## Set task:
Convert the lines from the one containing "Open the membership info icon" through the last line of the entries below, inclusive, into a Markdown table with the columns No. and Line. Skip blank lines and leave the pictures out.

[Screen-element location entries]
*****
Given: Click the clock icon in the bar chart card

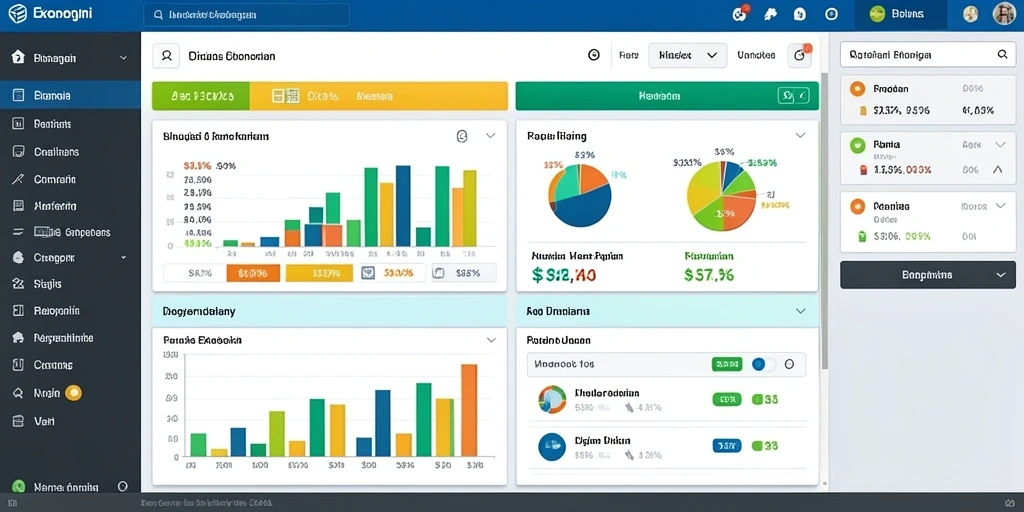Looking at the screenshot, I should click(462, 136).
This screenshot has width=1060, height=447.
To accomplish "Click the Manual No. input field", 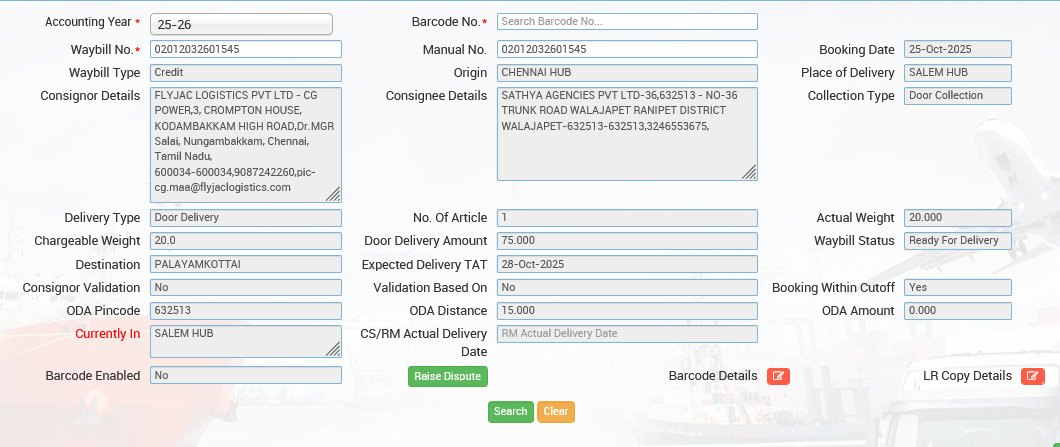I will (x=627, y=49).
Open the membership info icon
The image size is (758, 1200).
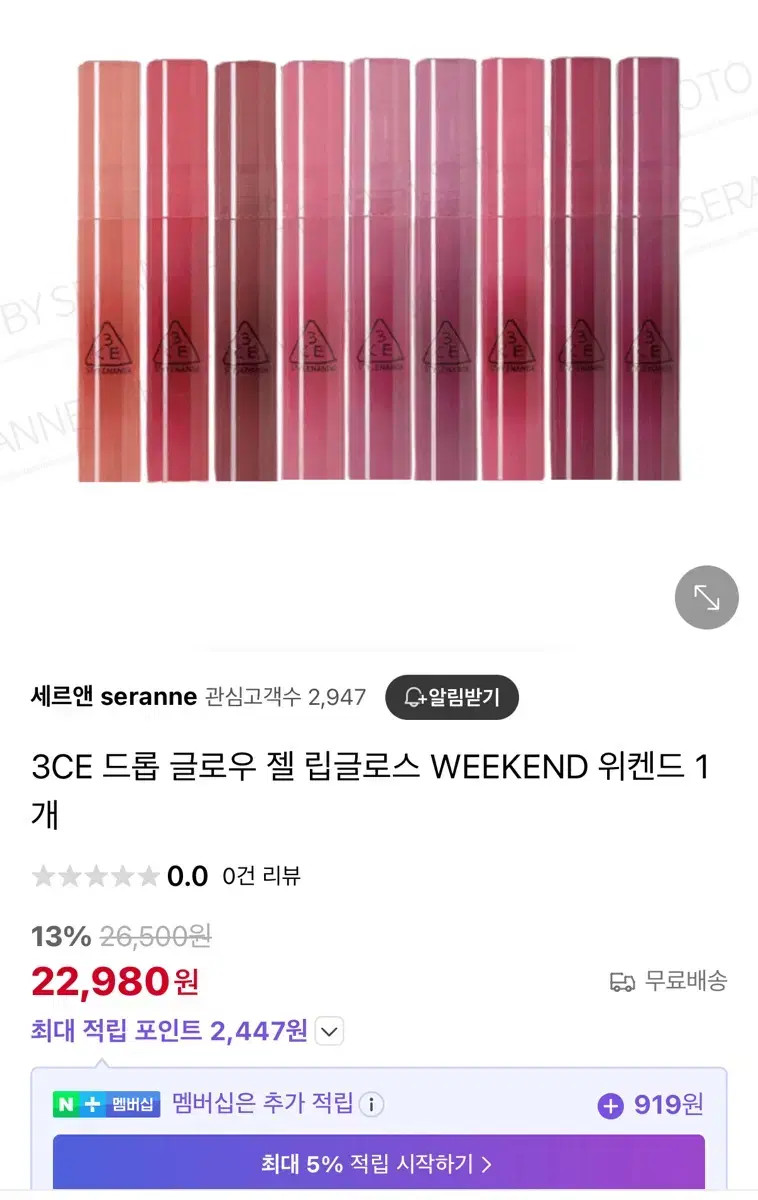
*****
## Solved exercise:
| No. | Line |
|---|---|
| 1 | Open the membership info icon |
| 2 | The image size is (758, 1200). |